● Exercise inputs:
──────────────────────────────

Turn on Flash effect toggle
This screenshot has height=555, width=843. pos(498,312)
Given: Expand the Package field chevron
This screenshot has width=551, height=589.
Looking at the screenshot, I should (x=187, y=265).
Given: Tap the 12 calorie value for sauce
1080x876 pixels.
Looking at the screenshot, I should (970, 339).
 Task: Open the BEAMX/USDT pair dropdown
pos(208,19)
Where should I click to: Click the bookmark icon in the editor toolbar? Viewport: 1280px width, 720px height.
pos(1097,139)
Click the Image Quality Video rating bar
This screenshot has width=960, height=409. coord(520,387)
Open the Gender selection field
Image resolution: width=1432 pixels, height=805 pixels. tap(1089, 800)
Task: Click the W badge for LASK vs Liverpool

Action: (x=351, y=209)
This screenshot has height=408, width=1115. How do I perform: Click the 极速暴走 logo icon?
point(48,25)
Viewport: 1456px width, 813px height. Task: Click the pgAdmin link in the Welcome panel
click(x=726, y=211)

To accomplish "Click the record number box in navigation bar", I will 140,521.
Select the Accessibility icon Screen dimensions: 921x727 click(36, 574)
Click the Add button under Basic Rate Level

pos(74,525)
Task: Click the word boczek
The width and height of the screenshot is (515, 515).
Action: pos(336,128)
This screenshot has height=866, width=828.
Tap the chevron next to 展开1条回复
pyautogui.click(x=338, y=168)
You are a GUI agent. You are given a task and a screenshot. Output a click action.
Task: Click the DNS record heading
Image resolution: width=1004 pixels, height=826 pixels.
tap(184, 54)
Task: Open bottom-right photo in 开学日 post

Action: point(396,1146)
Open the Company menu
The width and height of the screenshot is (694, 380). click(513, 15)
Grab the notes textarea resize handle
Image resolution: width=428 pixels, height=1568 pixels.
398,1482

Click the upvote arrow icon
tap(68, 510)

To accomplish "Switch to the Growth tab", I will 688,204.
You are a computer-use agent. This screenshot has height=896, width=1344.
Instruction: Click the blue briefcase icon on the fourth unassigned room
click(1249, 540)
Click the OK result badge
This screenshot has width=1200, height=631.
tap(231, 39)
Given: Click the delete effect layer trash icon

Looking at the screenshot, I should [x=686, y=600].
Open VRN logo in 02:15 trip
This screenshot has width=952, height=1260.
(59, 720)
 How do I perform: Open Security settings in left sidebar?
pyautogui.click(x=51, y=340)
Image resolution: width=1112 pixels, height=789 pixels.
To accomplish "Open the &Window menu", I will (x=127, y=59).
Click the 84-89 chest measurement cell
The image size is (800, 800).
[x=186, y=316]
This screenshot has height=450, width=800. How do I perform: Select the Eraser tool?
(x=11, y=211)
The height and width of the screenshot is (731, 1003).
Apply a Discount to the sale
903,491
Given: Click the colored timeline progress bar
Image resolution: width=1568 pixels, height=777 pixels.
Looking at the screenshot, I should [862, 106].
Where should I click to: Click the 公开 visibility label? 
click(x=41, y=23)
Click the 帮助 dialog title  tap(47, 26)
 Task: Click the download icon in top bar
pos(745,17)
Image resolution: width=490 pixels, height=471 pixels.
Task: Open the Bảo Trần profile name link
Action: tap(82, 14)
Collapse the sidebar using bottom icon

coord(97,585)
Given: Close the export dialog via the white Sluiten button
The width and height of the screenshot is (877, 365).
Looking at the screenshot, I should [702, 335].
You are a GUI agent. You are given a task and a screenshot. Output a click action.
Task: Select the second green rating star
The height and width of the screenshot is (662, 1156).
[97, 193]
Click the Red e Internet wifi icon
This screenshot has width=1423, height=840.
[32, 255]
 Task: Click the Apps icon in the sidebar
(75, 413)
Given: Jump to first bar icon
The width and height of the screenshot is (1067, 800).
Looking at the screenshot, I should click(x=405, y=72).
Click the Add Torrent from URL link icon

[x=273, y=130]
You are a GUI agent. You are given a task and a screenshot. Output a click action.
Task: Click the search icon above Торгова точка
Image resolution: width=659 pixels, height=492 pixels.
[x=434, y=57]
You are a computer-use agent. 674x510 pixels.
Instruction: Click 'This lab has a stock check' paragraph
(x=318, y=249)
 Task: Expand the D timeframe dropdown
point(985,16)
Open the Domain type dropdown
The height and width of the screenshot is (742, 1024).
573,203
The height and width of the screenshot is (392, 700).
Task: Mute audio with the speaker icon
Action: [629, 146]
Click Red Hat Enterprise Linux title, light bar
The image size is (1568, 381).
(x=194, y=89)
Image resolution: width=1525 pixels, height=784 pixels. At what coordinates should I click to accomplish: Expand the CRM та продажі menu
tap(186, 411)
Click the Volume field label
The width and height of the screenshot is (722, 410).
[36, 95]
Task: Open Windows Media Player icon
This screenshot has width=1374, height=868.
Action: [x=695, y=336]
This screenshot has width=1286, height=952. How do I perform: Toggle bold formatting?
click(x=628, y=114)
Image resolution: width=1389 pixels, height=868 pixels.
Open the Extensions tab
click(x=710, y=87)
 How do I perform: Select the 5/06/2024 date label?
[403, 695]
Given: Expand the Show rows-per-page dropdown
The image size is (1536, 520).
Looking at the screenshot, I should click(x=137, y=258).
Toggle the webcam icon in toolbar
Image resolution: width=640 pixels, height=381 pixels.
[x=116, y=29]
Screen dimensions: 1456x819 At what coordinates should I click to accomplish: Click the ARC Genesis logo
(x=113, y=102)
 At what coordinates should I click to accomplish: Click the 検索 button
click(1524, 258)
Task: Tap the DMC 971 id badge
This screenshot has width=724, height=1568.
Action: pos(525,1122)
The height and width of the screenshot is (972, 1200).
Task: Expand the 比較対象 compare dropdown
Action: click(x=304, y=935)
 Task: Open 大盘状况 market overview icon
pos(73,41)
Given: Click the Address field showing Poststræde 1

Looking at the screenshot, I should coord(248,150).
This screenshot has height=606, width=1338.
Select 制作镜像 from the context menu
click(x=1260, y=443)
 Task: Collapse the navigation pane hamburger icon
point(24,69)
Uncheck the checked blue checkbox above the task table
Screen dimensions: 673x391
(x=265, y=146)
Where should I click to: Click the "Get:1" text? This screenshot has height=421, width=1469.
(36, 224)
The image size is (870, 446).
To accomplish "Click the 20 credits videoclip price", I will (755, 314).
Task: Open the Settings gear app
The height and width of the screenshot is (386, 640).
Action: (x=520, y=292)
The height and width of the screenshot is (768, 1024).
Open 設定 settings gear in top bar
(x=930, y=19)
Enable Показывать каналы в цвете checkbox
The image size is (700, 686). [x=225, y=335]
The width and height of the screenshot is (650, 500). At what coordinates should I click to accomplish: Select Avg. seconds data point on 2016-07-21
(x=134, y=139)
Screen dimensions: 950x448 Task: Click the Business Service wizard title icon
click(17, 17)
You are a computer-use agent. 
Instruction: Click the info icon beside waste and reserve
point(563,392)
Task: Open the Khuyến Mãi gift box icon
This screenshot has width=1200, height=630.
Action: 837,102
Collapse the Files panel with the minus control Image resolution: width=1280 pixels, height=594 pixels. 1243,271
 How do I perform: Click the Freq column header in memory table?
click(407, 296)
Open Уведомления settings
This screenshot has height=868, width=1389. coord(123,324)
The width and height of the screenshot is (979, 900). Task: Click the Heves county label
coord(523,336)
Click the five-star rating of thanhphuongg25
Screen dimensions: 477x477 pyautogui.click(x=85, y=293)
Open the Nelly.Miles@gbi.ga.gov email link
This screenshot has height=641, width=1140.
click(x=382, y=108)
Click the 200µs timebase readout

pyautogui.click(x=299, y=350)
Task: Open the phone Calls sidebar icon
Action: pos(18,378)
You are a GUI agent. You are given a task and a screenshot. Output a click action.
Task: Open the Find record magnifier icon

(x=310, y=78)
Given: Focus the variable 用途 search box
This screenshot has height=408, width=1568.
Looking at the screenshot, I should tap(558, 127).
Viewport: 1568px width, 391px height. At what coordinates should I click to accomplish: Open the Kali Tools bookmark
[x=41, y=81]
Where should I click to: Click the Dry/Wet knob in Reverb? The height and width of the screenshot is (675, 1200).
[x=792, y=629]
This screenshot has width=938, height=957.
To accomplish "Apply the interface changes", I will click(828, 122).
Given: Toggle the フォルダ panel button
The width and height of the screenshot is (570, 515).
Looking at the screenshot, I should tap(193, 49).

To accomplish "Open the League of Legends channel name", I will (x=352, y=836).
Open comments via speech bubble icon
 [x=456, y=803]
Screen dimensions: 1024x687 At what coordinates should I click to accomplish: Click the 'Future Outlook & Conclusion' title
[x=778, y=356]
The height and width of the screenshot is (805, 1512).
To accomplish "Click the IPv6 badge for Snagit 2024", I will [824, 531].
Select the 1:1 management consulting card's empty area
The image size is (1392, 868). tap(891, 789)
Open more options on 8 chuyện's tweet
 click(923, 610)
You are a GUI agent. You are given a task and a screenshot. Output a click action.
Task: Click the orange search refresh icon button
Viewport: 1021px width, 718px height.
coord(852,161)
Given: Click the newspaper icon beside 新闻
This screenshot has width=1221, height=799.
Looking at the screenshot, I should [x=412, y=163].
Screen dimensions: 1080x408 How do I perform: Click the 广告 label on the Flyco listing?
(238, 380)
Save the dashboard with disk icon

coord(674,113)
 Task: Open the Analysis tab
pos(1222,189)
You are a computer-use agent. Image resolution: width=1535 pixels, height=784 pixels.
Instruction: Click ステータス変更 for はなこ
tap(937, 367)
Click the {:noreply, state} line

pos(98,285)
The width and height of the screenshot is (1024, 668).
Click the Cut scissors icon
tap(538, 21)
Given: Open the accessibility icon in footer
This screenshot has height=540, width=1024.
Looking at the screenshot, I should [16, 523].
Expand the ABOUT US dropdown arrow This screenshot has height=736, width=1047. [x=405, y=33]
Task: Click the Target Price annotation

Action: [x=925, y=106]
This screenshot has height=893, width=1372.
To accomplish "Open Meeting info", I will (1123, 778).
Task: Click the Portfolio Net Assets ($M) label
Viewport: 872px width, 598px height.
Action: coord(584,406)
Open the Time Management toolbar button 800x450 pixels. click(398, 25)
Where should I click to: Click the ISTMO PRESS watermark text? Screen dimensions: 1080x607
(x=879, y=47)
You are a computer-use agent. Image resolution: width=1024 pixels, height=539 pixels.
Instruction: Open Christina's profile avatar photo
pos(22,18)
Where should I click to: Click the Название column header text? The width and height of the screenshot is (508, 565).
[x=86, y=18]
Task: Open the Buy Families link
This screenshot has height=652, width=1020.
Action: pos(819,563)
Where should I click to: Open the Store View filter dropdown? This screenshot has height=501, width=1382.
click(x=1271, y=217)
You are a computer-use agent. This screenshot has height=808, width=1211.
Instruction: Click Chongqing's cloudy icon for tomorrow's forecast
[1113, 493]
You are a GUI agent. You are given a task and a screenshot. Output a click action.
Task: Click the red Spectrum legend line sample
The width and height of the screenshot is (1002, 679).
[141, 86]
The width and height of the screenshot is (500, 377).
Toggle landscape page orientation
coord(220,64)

──────────────────────────────

Here the job is to set down exactly the lines of the material above that fall between the one with "Apply a Discount to the sale" and the one with "Task: Click the search", inclusive, and nothing beyond them.

● Result:
Apply a Discount to the sale
903,491
Given: Click the colored timeline progress bar
Image resolution: width=1568 pixels, height=777 pixels.
Looking at the screenshot, I should [862, 106].
Where should I click to: Click the 公开 visibility label? 
click(x=41, y=23)
Click the 帮助 dialog title  tap(47, 26)
 Task: Click the download icon in top bar
pos(745,17)
Image resolution: width=490 pixels, height=471 pixels.
Task: Open the Bảo Trần profile name link
Action: tap(82, 14)
Collapse the sidebar using bottom icon

coord(97,585)
Given: Close the export dialog via the white Sluiten button
The width and height of the screenshot is (877, 365).
Looking at the screenshot, I should [702, 335].
You are a GUI agent. You are given a task and a screenshot. Output a click action.
Task: Select the second green rating star
The height and width of the screenshot is (662, 1156).
[97, 193]
Click the Red e Internet wifi icon
This screenshot has width=1423, height=840.
[32, 255]
 Task: Click the Apps icon in the sidebar
(75, 413)
Given: Jump to first bar icon
The width and height of the screenshot is (1067, 800).
Looking at the screenshot, I should click(x=405, y=72).
Click the Add Torrent from URL link icon

[x=273, y=130]
You are a GUI agent. You are given a task and a screenshot. Output a click action.
Task: Click the search icon above Торгова точка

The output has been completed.